O engenheiro civil Bruno Sousa Silveira, de 31 anos, morador do São Sebastião, cultiva uma paixão por motocicletas desde criança. Nas imagens mais antigas que a memória alcança, lá está a companheira de duas rodas. Aos 15 anos, comprou a primeira moto. As lembranças da infância e a trajetória de vida alimentaram um sonho: fazer uma viagem em duas rodas; uma viagem longa e solitária. O sonho se realizou em uma epopeia de 12 dias, percorrendo 7,2 mil quilômetros pelas estradas da América do Sul. Mas para desfrutar as delícias dos famosos vinhedos argentinos e apreciar de perto a magnitude do Aconcágua, Bruno precisou enfrentar os próprios medos e se redescobrir. Essa redescoberta existencial foi conquistada em uma aventura definida por ele como "um misto de paixões e desafios".
A trip começou às 5h do dia 19 de junho - 45 minutos antes do relógio despertar. A ansiedade afastou o sono, e era difícil não ficar ansioso. Estava partindo para um "ritual de passagem". Entre 2014 e 2018, o engenheiro civil mergulhou em um intenso turbilhão de emoções. Passou por uma crise de estresse, que desencadeou até uma síndrome do pânico violenta. Recuperado, definiu a viagem como um divisor de águas, um momento de catarse, de reencontro pessoal. "Vai ser o meu momento, preciso me reconectar", projetou, na época.
Aí, faltava escolher o meio de transporte e o destino. O primeiro quesito foi fácil de resolver. "Lá em casa, a gente sempre foi louco por tudo o que tinha roda e combustível, mas a moto sempre chamou mais a atenção", relembra. O destino também era bem óbvio: como nos últimos dois anos adquiriu o hábito de beber vinho, decidiu conhecer a capital do vinho feito com a uva Malbec, a região de Mendoza, na Argentina.
Bruno já tinha uma Scooter Honda SH 300, e ainda estava decidindo que moto compraria para fazer a viagem. Um amigo sugeriu que fosse de Scooter. A princípio, achou "maluquice" aquela sugestão, mas a ideia "ativou o maluco" que há dentro de qualquer aventureiro. E foi de Scooter que ele partiu rumo a Uruguaiana (RS), a primeira parada da viagem. E antes mesmo de completar esse primeiro trecho, veio o primeiro susto: fechado por uma caminhonete, caiu, a 120km/h, nos arredores de São Gabriel (RS). Mesmo usando todo o equipamento de proteção possível, machucou a perna e o pé, e a batida no chão o deixou momentaneamente sem ar.

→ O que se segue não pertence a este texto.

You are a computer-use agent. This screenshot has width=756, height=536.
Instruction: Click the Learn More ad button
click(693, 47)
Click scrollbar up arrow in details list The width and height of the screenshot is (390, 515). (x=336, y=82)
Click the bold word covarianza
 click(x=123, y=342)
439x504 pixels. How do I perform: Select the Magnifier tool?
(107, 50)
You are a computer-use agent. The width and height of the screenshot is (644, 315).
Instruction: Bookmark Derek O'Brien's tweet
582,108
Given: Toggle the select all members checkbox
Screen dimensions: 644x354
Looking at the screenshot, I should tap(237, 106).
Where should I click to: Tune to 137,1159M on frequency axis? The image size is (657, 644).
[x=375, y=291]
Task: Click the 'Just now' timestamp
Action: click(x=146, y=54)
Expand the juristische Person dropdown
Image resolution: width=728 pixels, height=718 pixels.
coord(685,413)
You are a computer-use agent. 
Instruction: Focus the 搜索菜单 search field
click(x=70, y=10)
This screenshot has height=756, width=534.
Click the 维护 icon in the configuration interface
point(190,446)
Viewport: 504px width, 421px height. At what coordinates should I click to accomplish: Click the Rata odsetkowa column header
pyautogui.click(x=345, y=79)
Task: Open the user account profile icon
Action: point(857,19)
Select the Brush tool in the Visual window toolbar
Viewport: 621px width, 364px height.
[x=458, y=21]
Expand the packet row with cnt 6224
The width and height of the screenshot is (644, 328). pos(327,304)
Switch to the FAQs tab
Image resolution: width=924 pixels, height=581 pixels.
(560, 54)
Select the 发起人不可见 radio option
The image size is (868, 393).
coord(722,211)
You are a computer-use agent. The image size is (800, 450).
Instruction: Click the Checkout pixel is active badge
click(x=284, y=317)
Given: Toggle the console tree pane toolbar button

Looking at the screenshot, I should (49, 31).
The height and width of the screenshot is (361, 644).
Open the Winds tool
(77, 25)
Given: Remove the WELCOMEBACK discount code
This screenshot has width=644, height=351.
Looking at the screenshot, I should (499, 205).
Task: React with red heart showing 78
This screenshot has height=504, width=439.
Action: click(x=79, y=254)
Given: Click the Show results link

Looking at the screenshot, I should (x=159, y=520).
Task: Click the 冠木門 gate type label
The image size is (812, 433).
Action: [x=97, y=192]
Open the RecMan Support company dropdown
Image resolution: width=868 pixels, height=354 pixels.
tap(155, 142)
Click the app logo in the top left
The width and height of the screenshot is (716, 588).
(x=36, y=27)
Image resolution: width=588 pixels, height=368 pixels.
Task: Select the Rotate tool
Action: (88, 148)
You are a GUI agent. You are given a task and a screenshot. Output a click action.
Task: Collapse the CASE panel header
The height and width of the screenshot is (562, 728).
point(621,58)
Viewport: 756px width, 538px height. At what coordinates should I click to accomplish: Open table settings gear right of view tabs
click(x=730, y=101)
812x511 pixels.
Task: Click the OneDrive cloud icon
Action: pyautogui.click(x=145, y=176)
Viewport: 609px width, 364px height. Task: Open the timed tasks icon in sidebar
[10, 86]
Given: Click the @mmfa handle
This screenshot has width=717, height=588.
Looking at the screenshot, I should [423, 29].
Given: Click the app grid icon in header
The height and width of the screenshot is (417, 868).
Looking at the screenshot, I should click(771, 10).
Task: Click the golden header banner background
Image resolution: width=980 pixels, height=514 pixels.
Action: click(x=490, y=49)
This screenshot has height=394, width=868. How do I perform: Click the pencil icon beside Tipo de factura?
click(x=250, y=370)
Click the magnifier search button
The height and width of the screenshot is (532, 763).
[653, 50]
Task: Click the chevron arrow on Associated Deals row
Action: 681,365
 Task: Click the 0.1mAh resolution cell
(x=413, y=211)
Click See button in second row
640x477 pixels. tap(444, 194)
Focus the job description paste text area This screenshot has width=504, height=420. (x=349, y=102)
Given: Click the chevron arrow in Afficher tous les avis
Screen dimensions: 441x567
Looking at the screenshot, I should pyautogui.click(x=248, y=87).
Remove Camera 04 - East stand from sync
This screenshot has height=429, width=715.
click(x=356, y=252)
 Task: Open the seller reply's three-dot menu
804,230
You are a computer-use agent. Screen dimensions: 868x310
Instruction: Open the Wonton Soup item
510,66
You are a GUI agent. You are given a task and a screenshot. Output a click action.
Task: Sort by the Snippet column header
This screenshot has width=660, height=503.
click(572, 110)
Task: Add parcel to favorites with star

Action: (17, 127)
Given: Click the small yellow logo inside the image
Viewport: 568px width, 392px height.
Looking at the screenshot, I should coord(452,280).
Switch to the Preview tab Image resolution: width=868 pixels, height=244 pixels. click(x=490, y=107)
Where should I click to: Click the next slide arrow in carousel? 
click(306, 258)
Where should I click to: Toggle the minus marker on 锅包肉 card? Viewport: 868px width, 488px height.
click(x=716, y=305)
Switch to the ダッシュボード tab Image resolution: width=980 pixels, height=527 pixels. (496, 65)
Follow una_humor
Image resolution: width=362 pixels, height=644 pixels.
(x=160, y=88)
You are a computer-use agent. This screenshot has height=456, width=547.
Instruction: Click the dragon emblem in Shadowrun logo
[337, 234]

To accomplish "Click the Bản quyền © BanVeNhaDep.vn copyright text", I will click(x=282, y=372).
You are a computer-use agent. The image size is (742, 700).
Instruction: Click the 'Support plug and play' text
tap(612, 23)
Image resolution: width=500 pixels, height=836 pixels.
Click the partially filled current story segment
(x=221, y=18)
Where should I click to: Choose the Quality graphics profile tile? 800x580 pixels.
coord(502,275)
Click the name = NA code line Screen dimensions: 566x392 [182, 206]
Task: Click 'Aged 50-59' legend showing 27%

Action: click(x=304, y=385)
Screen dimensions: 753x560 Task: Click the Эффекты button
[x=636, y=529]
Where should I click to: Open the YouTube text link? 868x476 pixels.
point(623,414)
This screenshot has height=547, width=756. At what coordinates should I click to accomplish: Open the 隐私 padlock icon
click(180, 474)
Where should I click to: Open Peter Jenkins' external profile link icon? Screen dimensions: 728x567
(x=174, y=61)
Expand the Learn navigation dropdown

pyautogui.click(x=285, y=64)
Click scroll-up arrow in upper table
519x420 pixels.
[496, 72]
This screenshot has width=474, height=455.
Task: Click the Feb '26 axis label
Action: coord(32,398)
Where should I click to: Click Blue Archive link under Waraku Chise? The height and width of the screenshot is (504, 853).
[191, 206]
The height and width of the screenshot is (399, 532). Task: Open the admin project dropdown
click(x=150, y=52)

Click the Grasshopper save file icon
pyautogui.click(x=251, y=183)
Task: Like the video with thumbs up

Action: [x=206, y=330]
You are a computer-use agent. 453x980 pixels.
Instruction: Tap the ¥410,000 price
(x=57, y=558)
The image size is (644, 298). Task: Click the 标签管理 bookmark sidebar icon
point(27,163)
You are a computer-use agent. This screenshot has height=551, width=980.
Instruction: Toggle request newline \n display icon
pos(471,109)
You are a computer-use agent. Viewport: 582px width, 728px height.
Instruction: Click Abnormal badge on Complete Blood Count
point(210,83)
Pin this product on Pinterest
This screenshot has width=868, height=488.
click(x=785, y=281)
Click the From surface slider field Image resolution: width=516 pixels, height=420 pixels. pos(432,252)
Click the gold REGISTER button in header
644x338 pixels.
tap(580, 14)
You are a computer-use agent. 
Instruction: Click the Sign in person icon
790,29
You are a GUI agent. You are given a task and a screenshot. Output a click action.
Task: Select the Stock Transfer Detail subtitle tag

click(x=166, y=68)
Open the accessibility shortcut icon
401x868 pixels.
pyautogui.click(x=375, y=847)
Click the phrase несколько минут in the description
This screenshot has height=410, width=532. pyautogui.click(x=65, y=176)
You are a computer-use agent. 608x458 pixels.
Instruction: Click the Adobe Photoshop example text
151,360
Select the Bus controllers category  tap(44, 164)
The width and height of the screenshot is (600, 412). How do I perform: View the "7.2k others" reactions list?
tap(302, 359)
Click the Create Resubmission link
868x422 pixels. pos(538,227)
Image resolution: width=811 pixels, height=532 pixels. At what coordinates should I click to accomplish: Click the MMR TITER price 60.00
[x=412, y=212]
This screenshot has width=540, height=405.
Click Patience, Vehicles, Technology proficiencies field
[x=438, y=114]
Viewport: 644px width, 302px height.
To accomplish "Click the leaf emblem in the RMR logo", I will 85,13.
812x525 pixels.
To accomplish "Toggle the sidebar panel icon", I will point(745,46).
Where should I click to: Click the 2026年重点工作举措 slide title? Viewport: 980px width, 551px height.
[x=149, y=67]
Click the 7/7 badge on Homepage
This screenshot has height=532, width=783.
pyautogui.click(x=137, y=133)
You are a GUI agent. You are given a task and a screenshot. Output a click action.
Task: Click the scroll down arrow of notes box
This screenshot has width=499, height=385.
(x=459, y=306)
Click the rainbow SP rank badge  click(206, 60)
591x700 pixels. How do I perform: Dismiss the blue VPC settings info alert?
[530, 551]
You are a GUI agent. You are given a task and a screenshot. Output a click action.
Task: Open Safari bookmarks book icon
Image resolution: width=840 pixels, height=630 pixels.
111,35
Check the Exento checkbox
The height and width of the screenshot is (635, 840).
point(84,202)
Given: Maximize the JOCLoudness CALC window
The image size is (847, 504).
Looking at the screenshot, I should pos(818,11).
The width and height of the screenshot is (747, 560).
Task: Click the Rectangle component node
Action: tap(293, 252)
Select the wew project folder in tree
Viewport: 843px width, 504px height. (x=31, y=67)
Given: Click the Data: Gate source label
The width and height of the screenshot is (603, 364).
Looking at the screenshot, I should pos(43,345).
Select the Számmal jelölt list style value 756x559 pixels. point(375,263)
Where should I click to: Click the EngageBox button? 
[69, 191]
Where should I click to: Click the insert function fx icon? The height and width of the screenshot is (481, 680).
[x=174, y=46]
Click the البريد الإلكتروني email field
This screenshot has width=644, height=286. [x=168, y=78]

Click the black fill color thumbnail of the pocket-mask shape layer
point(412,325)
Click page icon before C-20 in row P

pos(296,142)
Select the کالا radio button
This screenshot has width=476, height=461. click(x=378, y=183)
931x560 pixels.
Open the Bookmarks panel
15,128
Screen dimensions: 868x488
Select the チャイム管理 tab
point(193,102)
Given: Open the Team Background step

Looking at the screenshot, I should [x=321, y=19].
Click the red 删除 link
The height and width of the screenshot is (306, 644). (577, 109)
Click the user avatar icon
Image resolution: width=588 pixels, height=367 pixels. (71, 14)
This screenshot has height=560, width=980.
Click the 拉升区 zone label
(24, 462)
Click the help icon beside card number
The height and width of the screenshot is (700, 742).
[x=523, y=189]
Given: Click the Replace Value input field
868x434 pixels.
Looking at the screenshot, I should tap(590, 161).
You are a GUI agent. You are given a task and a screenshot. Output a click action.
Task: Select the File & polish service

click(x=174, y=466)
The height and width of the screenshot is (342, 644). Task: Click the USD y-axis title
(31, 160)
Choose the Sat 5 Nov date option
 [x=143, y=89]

Como estavam no campo, a ambulância demoraria a chegar. Então, quando passou o susto, decidiu seguir viagem até Uruguaiana, cidade às portas do rio Uruguai e que faz fronteira com Passo de los Libres, na Argentina. Dormiu lá, cumprindo o primeiro dia com 16 horas na estrada e 1.053 quilômetros percorridos. Nem foi ao médico: comprou remédios para aliviar as dores e seguiu viagem. Ou melhor, tentou seguir: na aduana, não aceitaram o documento de identificação, porque tinha mais de 10 anos desde a última emissão. Se ficasse em Uruguaiana, perderia muito tempo até conseguir uma carteira de identidade nova; a solução seria voltar a Porto Alegre (RS), onde a emissão de documento seria mais rápida, mas isso implicaria em um acréscimo de 600 quilômetros de deslocamento na viagem já suficientemente turbulenta. A caminho da capital gaúcha, fez os questionamentos habituais no diálogo silencioso entre a emoção e a razão: até que ponto vale a pena? Até que ponto é orgulho, teimosia? Até que ponto estava correndo risco? Foram 50 quilômetros de autorreflexão, e ao som de Zeca Baleiro, veio o veredito: resolveu seguir viagem, acelerando menos e contemplando mais. Aí, relaxou, tirou toda a tensão da viagem dos ombros e passou o resto da trip contemplando as nuances da inesquecível paisagem dos pampas; degustando a energia dos vinhedos de Mendoza; absorvendo cada nuance da visão paradisíaca do Aconcágua e da Cordilheira dos Andes (onde enfrentou uma nevasca fortíssima). Voltou ao Brasil depois de percorrer cidades no Uruguai (como Ponta del Este, Montevidéu e Colônia do Sacramento) e na Argentina (como Buenos Aires, Rio Rufino, Mendoza, Córdoba e Santa Fé), com uma única exclamação na bagagem: "Inexplicável"!